SOCKS, PORN & ROSES, Hermit Arts, at Prop Thtr. I feel responsible. Last September, when I reviewed Idris Goodwin’s Sidewalk Etiquette, I took the playwright to task for being too timid, for not exploring all the absurd and satirical possibilities implicit in his premise. That play–in which a gentrifying yuppie dispenses with the niceties and just starts beating up his poorer neighbors–had the potential to be a lot more satisfyingly weird than it was.

Could it be that Goodwin listened to me? This new work is much weirder–and knows it. Only the weirdness isn’t satisfying. In most respects it’s just weird.

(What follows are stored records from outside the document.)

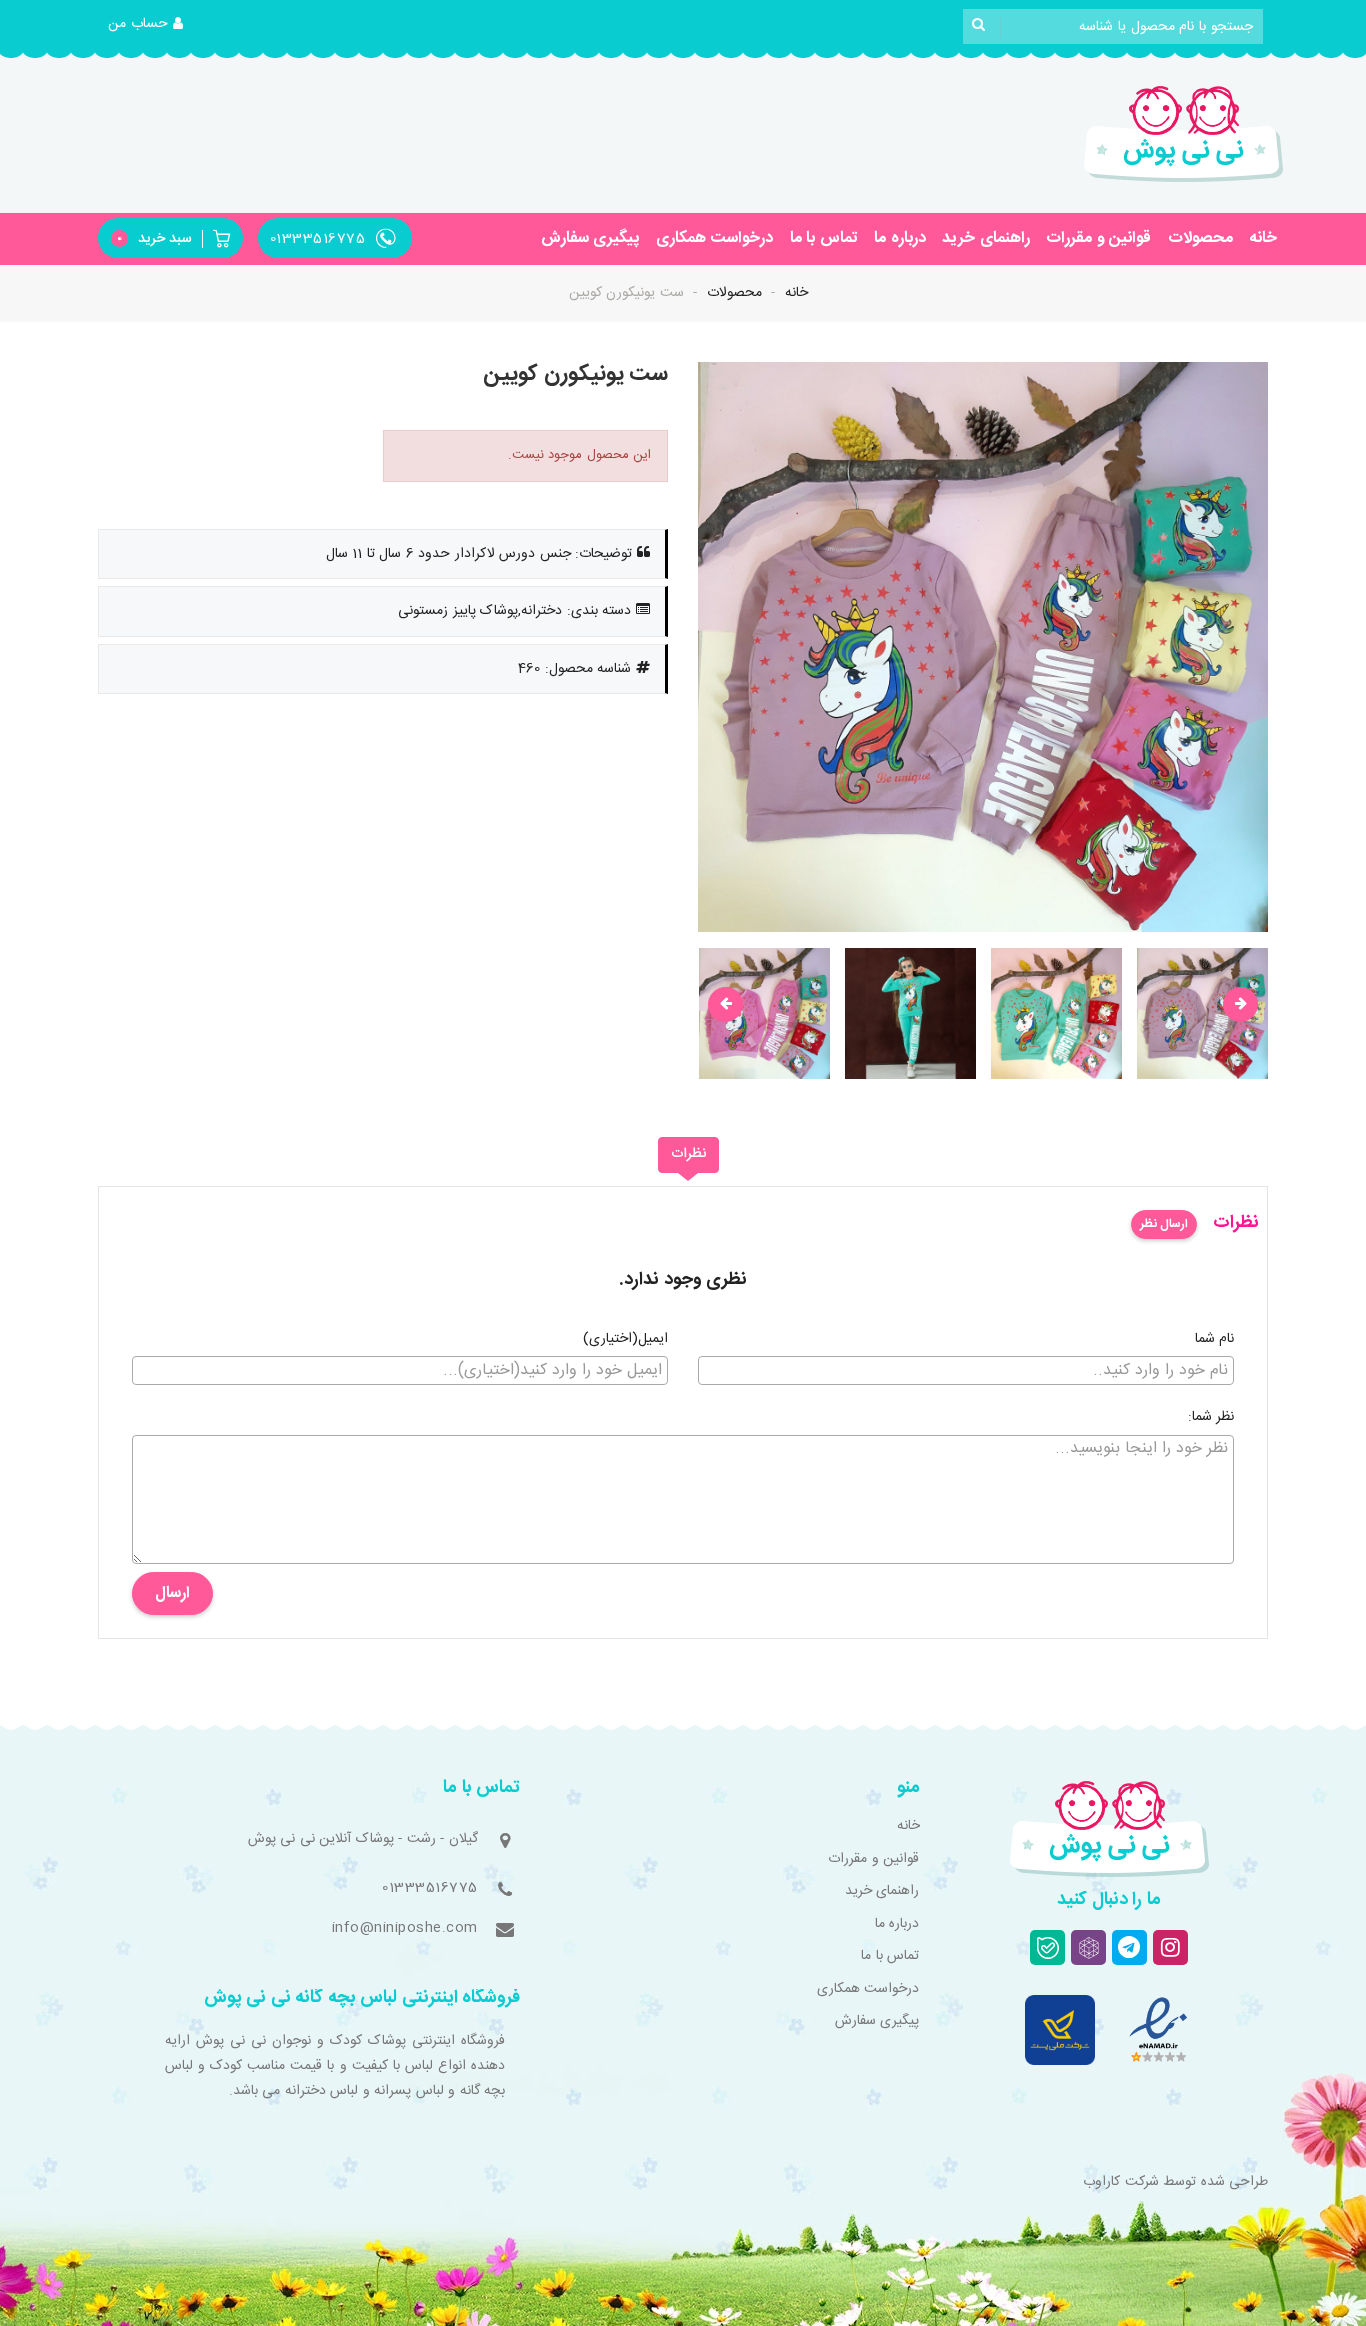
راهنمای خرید (986, 238)
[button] (146, 25)
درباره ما (900, 238)
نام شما (1215, 1340)
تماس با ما (824, 238)
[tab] (688, 1155)
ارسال (172, 1593)
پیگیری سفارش (590, 238)
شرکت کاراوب (1121, 2182)
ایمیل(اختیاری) (625, 1340)
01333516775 (430, 1888)
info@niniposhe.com (405, 1928)
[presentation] (725, 1004)
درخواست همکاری (715, 238)
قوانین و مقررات (1098, 238)
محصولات (1200, 238)
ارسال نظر (1164, 1224)
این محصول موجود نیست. (580, 455)
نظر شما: (1211, 1418)
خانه (1263, 238)
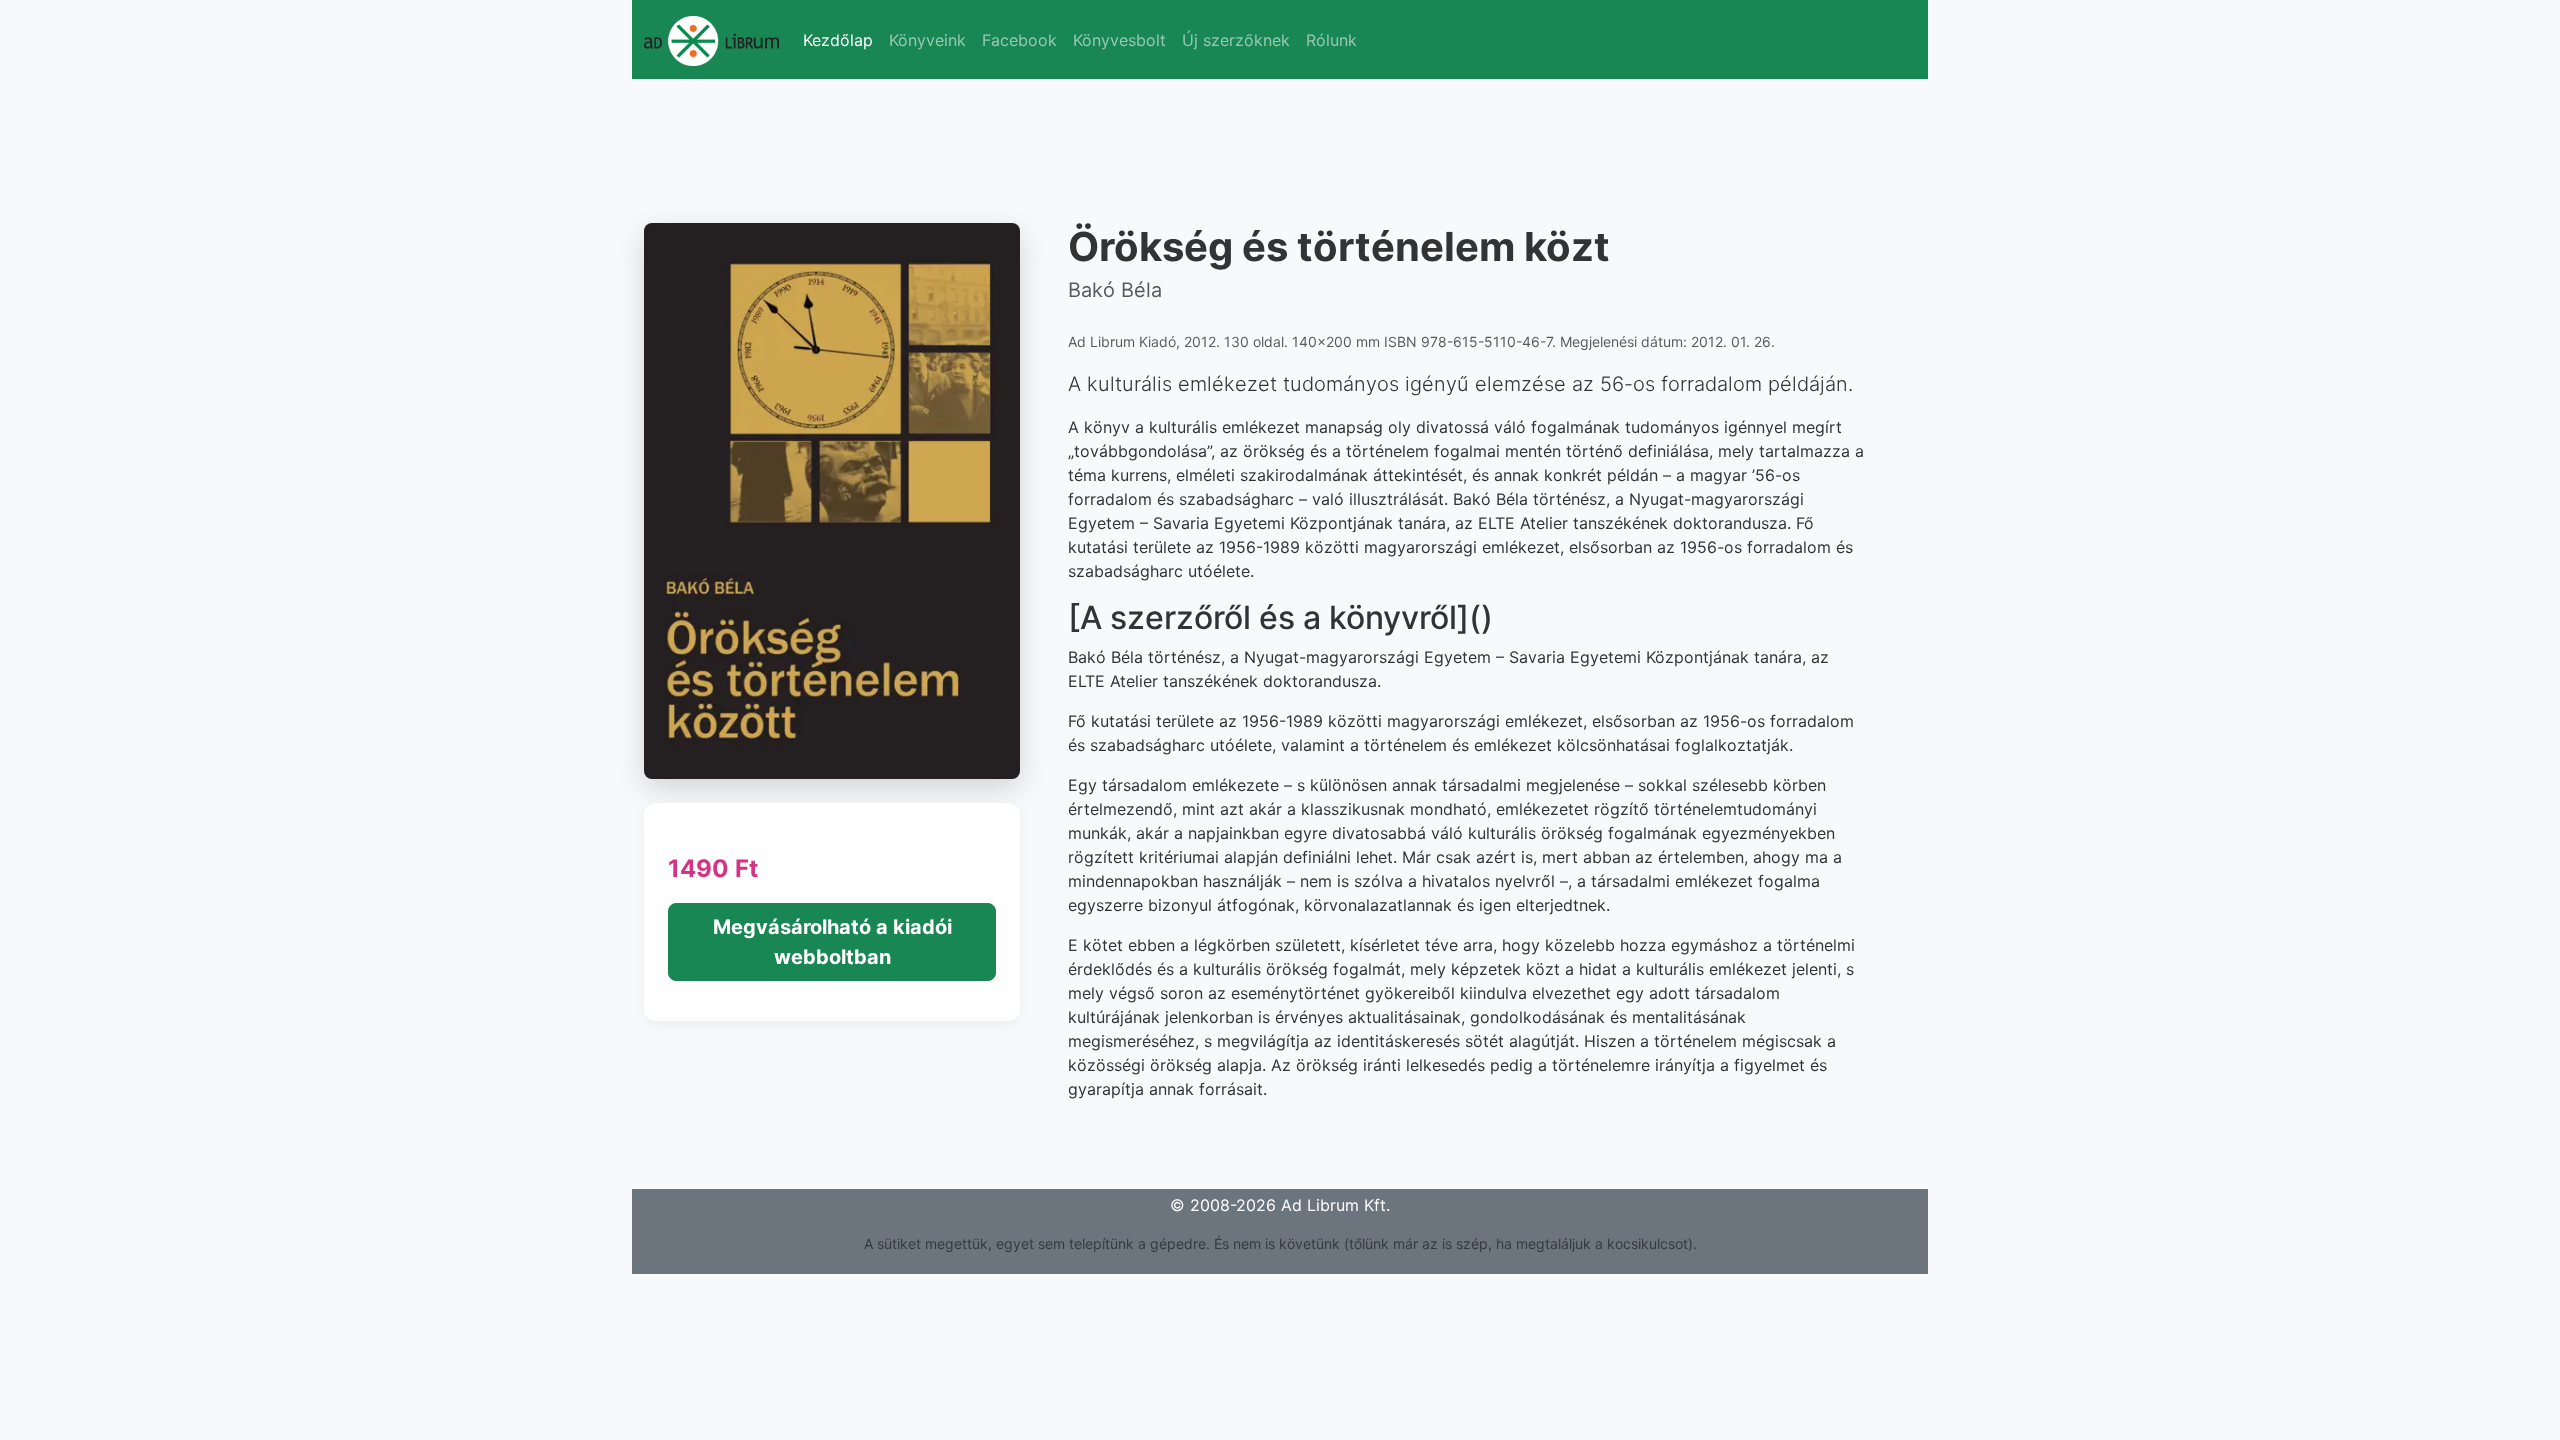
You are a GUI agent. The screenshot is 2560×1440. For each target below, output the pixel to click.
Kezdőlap (838, 40)
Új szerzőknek (1236, 40)
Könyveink (927, 40)
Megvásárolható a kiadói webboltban (832, 942)
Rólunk (1331, 40)
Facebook (1019, 40)
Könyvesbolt (1119, 40)
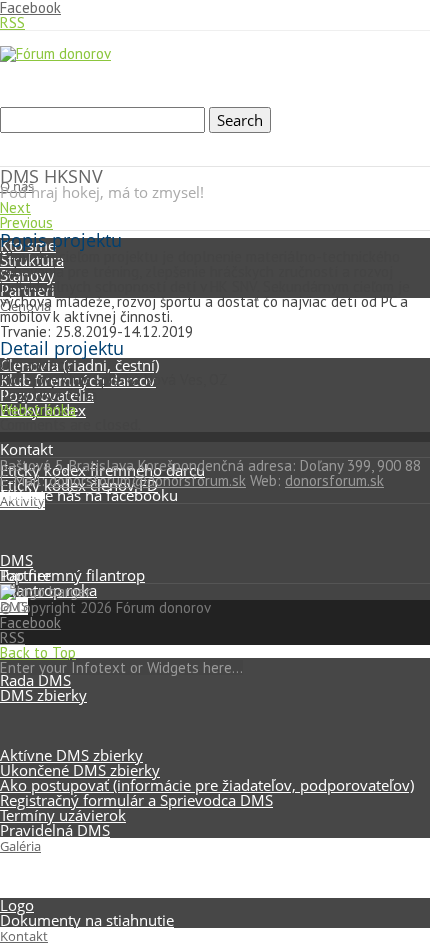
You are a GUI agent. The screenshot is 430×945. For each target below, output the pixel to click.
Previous (26, 222)
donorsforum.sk (334, 480)
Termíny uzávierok (63, 815)
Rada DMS (35, 680)
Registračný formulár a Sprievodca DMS (136, 800)
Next (15, 207)
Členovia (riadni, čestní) (79, 365)
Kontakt (24, 936)
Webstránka (38, 409)
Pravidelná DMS (55, 830)
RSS (12, 22)
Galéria (20, 846)
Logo (17, 905)
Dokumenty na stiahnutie (87, 920)
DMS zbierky (43, 695)
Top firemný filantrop (72, 575)
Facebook (30, 622)
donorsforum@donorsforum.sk (147, 480)
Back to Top (38, 652)
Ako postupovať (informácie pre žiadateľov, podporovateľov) (207, 785)
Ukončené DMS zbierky (80, 770)
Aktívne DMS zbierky (71, 755)
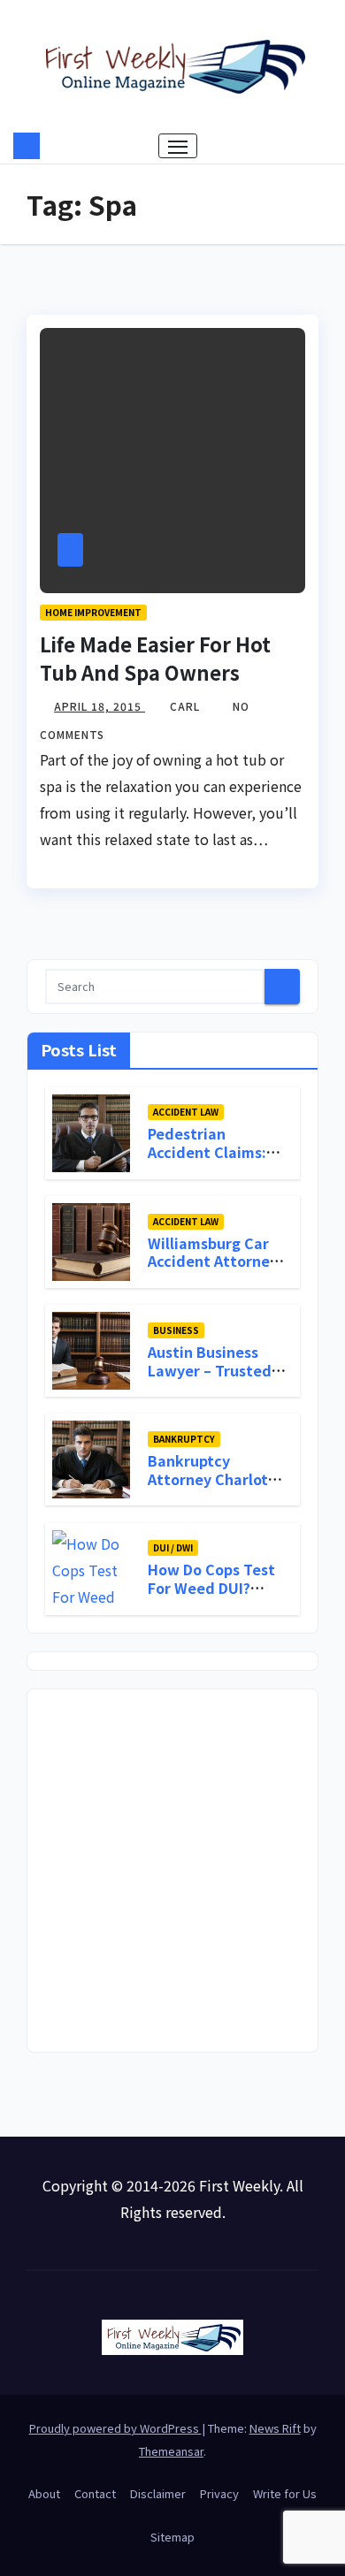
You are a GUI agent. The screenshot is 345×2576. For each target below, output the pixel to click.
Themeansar (171, 2451)
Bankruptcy (184, 1438)
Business (176, 1330)
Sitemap (172, 2536)
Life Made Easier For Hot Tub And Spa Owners (155, 657)
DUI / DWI (173, 1547)
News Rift (275, 2428)
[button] (321, 145)
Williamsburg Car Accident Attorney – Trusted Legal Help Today (213, 1270)
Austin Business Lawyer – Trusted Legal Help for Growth (210, 1379)
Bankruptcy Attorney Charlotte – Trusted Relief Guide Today (216, 1488)
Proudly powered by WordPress (115, 2428)
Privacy (219, 2493)
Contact (95, 2493)
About (44, 2493)
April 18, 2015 (99, 705)
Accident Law (185, 1111)
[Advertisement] (172, 1870)
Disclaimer (158, 2493)
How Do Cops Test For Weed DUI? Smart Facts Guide (213, 1588)
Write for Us (285, 2493)
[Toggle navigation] (177, 145)
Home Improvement (93, 612)
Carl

Called a one-act but really more of a short full-length play, Socks, Porn & Roses is a twisted heist story about some low-life street peddlers who band together to steal a rare and dangerous badger owned by a shadowy businessman and his ghoulish wife. Goodwin has some nice ideas here and there, particularly when it comes to characters like the relentlessly cheery but potentially homicidal Friend and the would-be thug Lord Spanish. But too much of what goes on here comes across as reaching: irrelevant, self-conscious, and therefore unfunny. And though I hate to seem like a Luddite, the video vignettes don’t work either. Mr. Goodwin, if you’re still listening, pull back a little on the weirdness. Don’t force it; let it arise naturally from the material, then follow. Also, don’t direct your own scripts. They need outside eyes. Steely, if possible.